BRIEF: Using the line with "Нормативные документы (758, 2439)" as your starting point, transcribe it and each line beneath it word for word until the records run out, without pictures.

[[ RECORD EXCERPTS open ]]

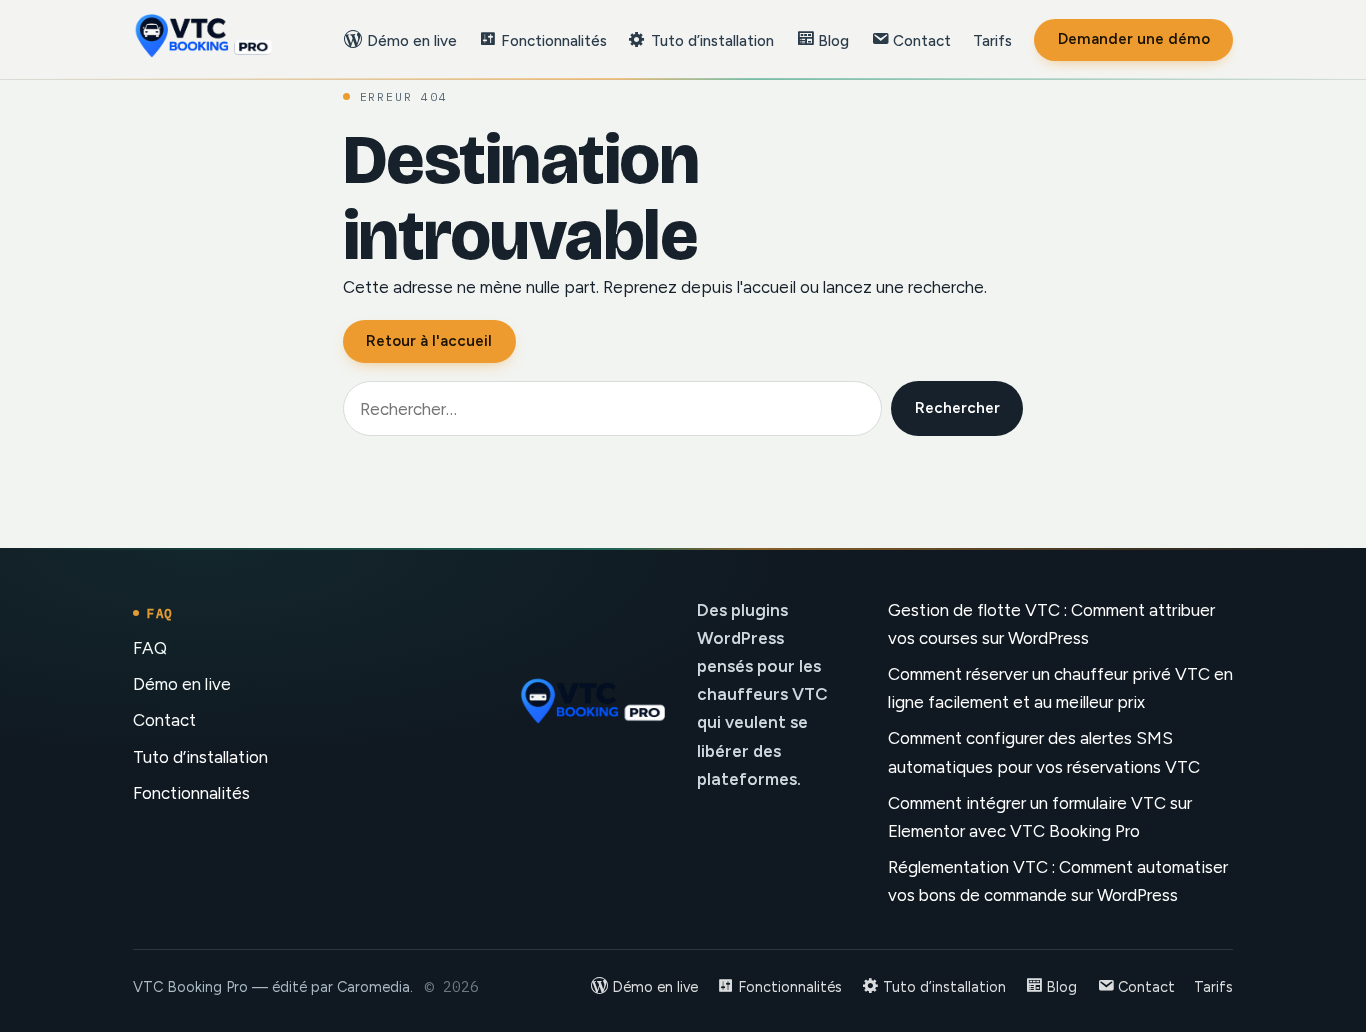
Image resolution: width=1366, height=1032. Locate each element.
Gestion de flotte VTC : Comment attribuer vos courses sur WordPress (1051, 624)
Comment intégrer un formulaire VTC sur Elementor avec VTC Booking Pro (1040, 817)
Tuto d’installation (200, 757)
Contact (164, 720)
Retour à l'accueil (429, 341)
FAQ (150, 648)
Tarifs (992, 41)
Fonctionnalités (191, 793)
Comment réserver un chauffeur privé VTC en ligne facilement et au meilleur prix (1060, 688)
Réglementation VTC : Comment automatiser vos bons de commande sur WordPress (1058, 881)
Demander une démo (1134, 39)
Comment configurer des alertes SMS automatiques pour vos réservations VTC (1044, 752)
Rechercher (957, 408)
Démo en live (182, 684)
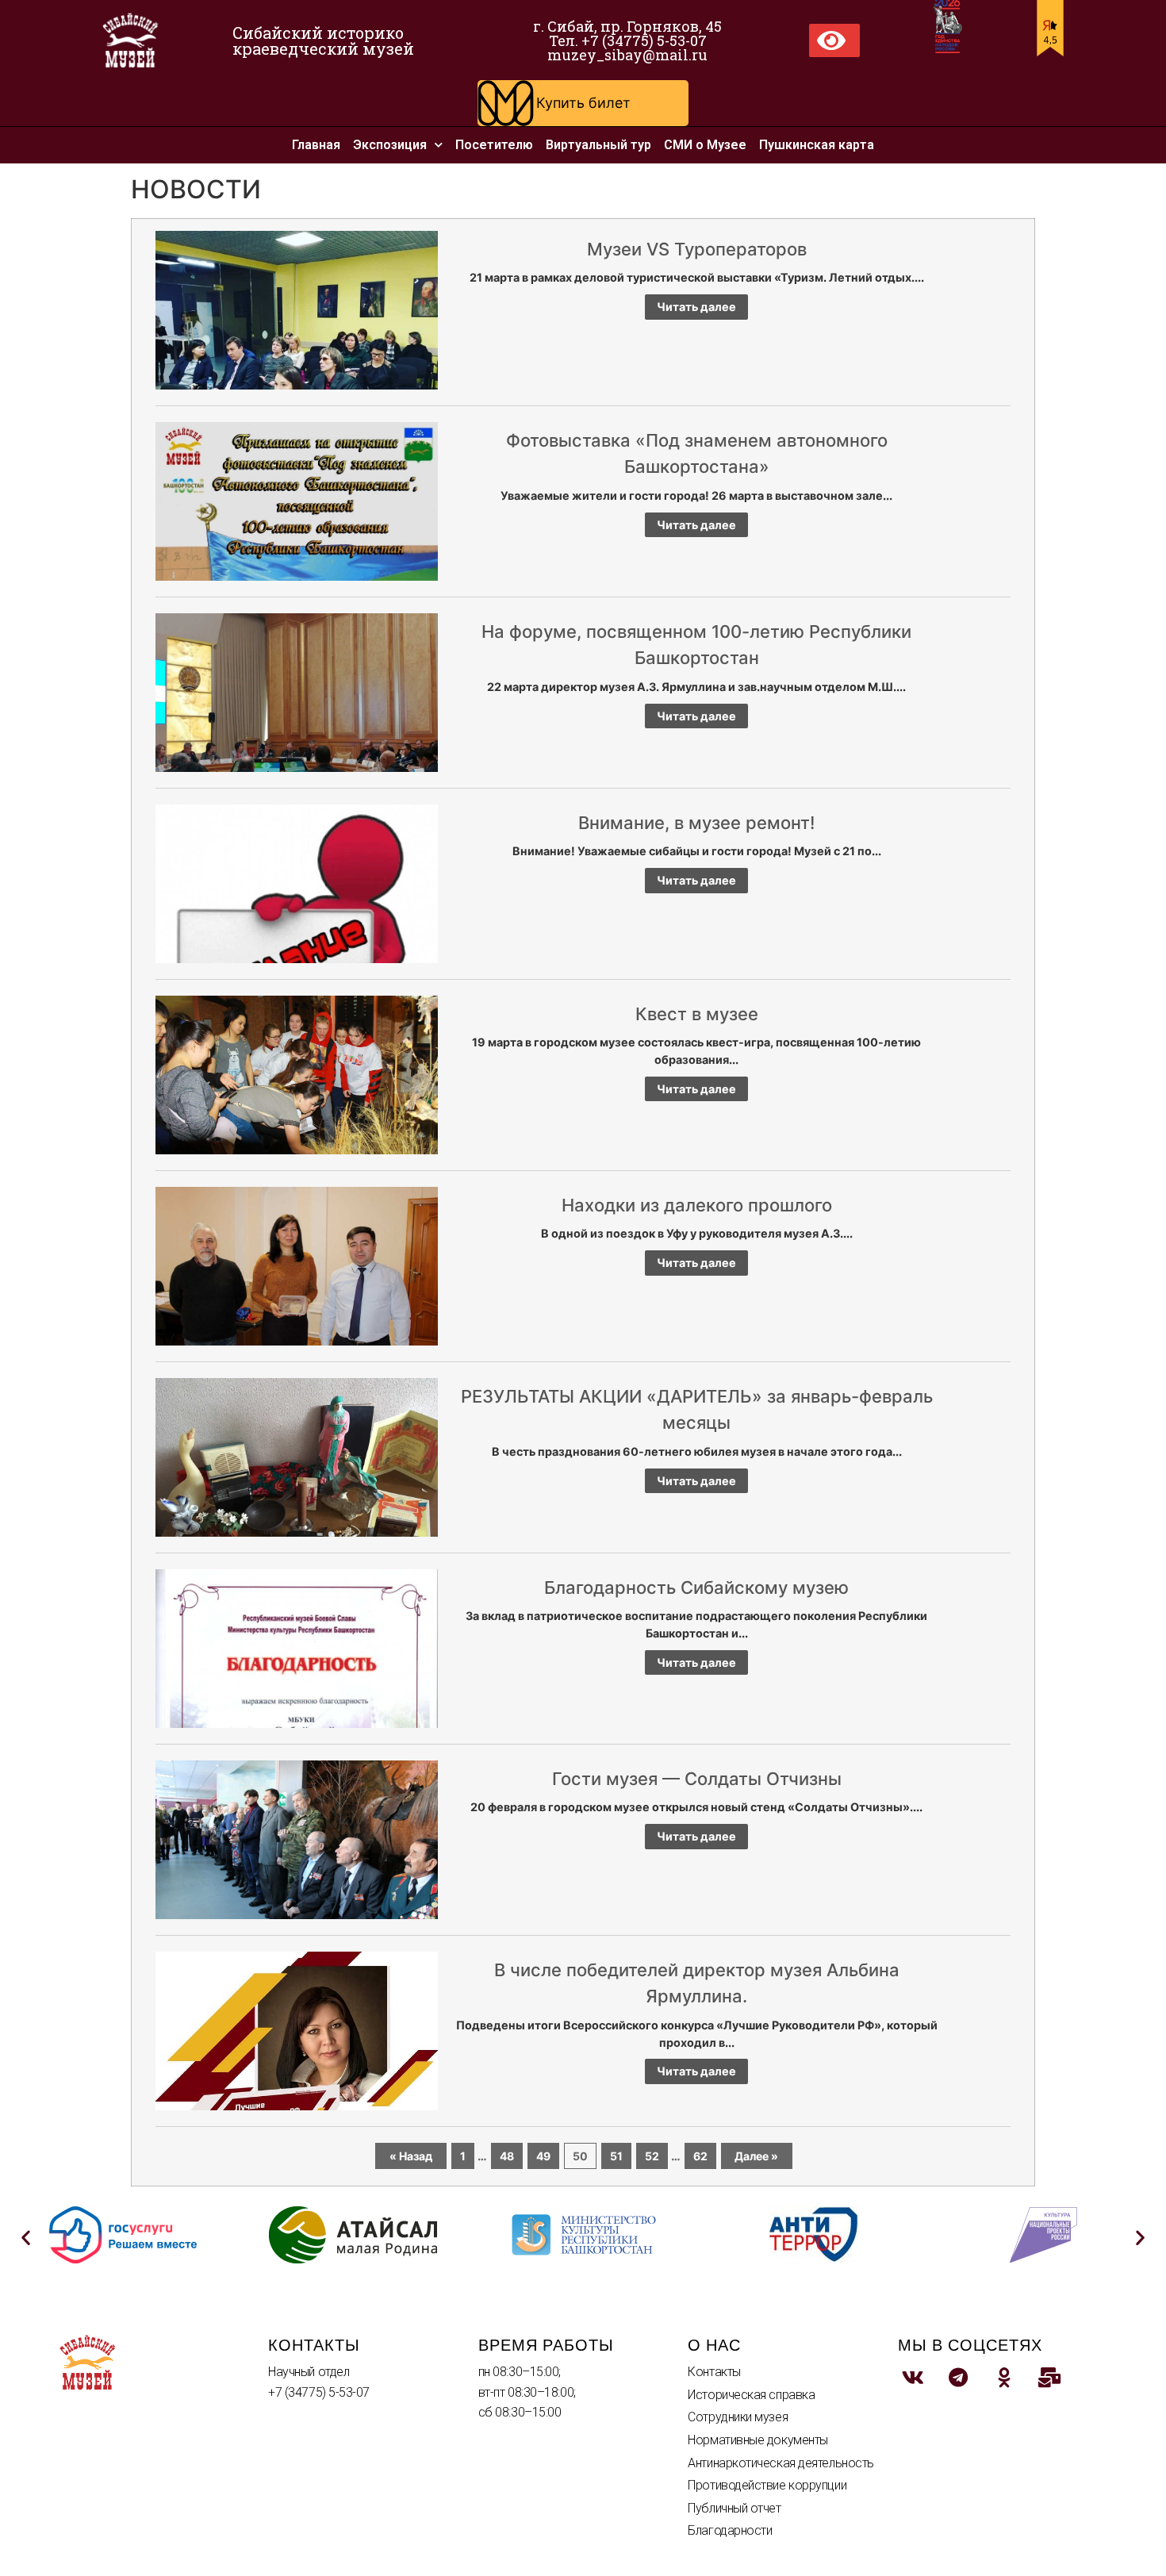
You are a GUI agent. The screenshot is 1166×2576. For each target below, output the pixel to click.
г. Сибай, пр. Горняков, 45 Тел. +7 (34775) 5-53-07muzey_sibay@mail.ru (627, 40)
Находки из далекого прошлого (697, 1205)
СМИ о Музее (705, 144)
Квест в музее (696, 1014)
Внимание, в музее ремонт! (696, 822)
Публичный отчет (734, 2508)
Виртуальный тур (598, 144)
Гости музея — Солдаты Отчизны (697, 1778)
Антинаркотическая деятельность (781, 2462)
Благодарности (730, 2530)
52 (652, 2156)
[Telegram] (958, 2377)
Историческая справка (751, 2394)
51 (616, 2156)
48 (507, 2156)
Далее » (756, 2156)
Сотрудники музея (738, 2416)
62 (700, 2156)
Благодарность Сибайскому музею (696, 1587)
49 (543, 2156)
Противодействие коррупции (767, 2485)
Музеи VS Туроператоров (697, 249)
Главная (316, 144)
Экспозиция (390, 144)
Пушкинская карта (816, 144)
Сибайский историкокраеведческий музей (323, 40)
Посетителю (494, 144)
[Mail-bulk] (1049, 2377)
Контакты (714, 2371)
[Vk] (913, 2377)
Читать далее (696, 306)
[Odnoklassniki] (1004, 2377)
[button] (583, 103)
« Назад (410, 2156)
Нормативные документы (758, 2439)
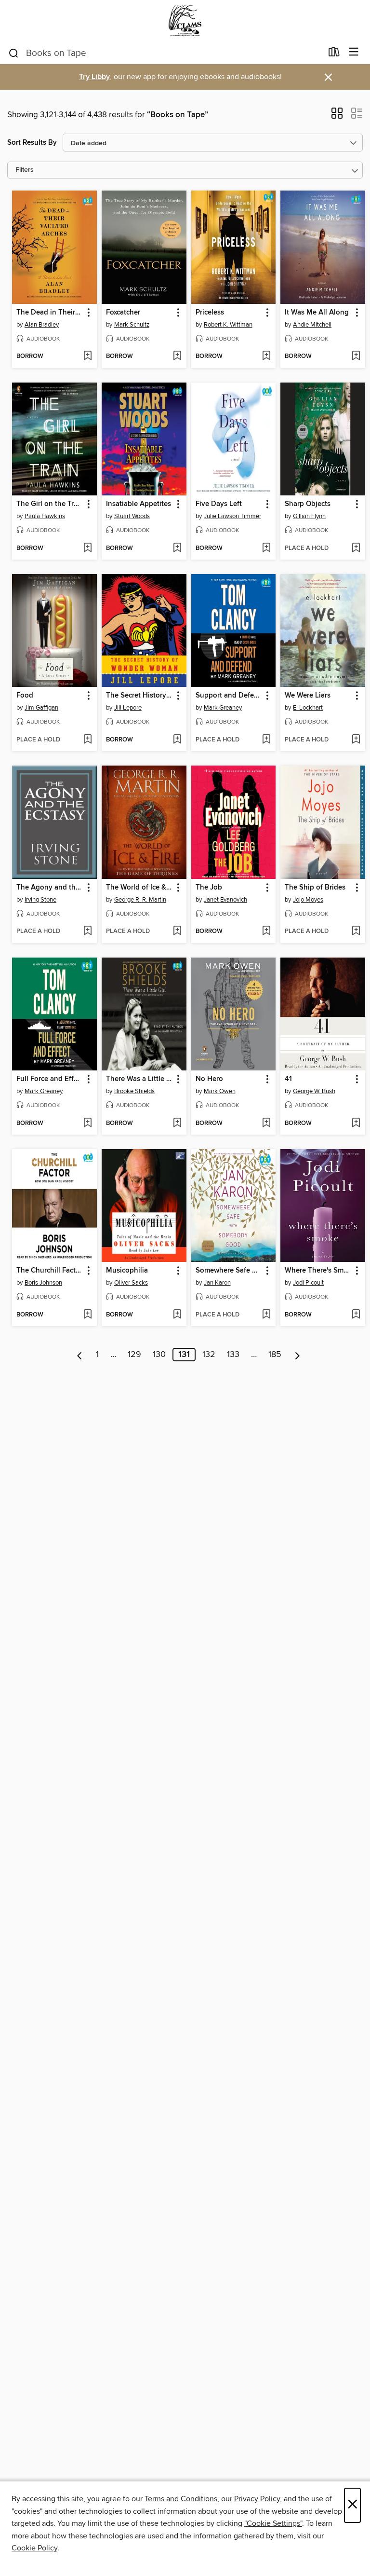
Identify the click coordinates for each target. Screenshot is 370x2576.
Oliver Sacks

[[ RECORD EXCERPTS closed ]]

TASK RESULT:
Нормативные документы (758, 2439)
Identify the click coordinates for each target. Screenshot is 370x2576.
Oliver Sacks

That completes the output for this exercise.